Insulin's Place in Type 2 Diabetes Treatment


This is scientific research at its poorest. When it comes to certain oral medications and their comparison or companionship with insulin, researchers do not want to expend the resources required or the time. The drug companies, of course, will not admit that there is anything at fault with their drugs and therefore will not help with any funding. And then we have the self-anointed “experts” at the American Diabetes Association and the American Association of Clinical Endocrinologists saying that the oral medications are the first line of treatment for type 2 diabetes. When you examine the funds that the two associations receive from Big Pharma, you will understand why they would say this.

And when people will make statements like this, “In some cases, insulin is the only therapeutic option remaining,” what does this tell us? Bold is my emphasis. This has to mean that doctors have waited too long to switch to insulin therapy and have forced patients to remain on oral medications longer than should have been used. Not only have doctors done harm to patients, they don't seem to care if they can avoid prescribing insulin. This is why we need more research and well funded research to identify people that have been kept on oral medications too long.

We also need research to identify problems researchers are loathe to do because they might learn something that could prevent certain oral medications from being used with insulin.

In this study, an epidemiologic analyses, they are able to establish associations between medications and outcomes, but they can never be completely positive that the findings are unbiased. Even though many covariates were included, such as the duration and glycemic control of diabetes, one factor is fairly important, the risk of each individual outcome produced similar results suggests 1 of 3 possibilities. These are that the residual confounding remains, the outcomes are associated with each other, or that they share the same causing event.

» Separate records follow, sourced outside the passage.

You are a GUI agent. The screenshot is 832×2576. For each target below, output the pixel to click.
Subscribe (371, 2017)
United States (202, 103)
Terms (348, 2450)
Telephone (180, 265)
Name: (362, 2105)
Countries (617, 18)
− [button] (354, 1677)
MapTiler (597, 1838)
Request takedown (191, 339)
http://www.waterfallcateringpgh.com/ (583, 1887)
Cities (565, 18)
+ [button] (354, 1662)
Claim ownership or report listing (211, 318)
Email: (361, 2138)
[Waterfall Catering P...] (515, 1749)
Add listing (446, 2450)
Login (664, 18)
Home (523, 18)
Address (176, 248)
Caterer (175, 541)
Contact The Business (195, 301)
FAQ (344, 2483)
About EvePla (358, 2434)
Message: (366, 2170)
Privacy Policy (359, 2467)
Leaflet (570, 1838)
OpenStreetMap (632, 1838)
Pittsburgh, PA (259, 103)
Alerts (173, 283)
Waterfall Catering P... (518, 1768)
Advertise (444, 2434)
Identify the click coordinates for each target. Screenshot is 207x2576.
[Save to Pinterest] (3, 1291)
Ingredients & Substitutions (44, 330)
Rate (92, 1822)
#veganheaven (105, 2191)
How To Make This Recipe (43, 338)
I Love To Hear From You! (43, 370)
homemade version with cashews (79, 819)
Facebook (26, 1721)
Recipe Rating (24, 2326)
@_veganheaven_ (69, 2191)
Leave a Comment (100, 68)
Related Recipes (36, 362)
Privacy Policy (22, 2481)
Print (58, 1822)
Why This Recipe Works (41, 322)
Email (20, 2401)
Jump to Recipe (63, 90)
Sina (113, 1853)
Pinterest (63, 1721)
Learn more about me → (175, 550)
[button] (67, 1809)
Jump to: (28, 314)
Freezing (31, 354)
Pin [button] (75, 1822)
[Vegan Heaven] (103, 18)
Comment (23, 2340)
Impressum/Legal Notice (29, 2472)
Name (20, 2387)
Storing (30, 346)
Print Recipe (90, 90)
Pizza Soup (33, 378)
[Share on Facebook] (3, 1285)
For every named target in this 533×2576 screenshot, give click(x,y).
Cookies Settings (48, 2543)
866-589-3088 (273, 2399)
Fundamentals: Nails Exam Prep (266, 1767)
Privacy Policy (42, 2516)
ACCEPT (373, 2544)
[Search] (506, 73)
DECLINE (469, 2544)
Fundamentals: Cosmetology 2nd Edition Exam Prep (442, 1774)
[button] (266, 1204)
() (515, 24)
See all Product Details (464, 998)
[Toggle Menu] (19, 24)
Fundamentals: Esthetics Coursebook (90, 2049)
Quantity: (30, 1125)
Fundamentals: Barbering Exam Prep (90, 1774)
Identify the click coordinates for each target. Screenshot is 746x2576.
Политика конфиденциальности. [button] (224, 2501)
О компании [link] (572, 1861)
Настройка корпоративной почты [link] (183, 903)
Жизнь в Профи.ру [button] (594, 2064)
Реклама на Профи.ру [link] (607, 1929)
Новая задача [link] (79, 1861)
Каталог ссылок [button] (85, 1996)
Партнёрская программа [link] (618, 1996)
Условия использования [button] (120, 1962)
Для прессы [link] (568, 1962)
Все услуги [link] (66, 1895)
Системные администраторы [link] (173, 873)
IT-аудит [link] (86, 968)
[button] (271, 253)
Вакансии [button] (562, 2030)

In this, the researchers blame insulin and quote previous studies for what they lack in results and then they do what is expected for a lackluster study and say that caution is warranted and demand further study. This tells me that their study was flawed to begin with and not well planned. Why they received funding for these flawed studies still remains a mystery and why the group or committee overseeing the funding allowed the study needs investigation. Funds for studies will continue to be short in the current economy, yet poorer and more faulty studies are being funded.

As a side note, it is interesting that metformin plus insulin went a long way to lessening the increased risk found in insulin monotherapy. This may be the impetus for continuing to add metformin when insulin therapy becomes necessary.

In a recent blog here, I discussed PCORI. PCORI is the Patient-Centered Outcomes Research Institute, and is a new federal institute mandated to figure out how meaningfully to involve patients in research. Under PCORI, patients will have the rare opportunity to help make decisions about what research is conducted, some of the design, and to be involved in the research activity from the beginning. After all, isn't it the patients with the disease that have the most at stake and the largest to gain from research?

I also think there is much to be gained from research conducted under PCORI. This may also open the door to putting patients on some committees overseeing funding approvals at academic centers that are currently mishandling research funds for poorly constructed studies. I can envision patients with the disease being placed on funding boards and in other capacities for oversight.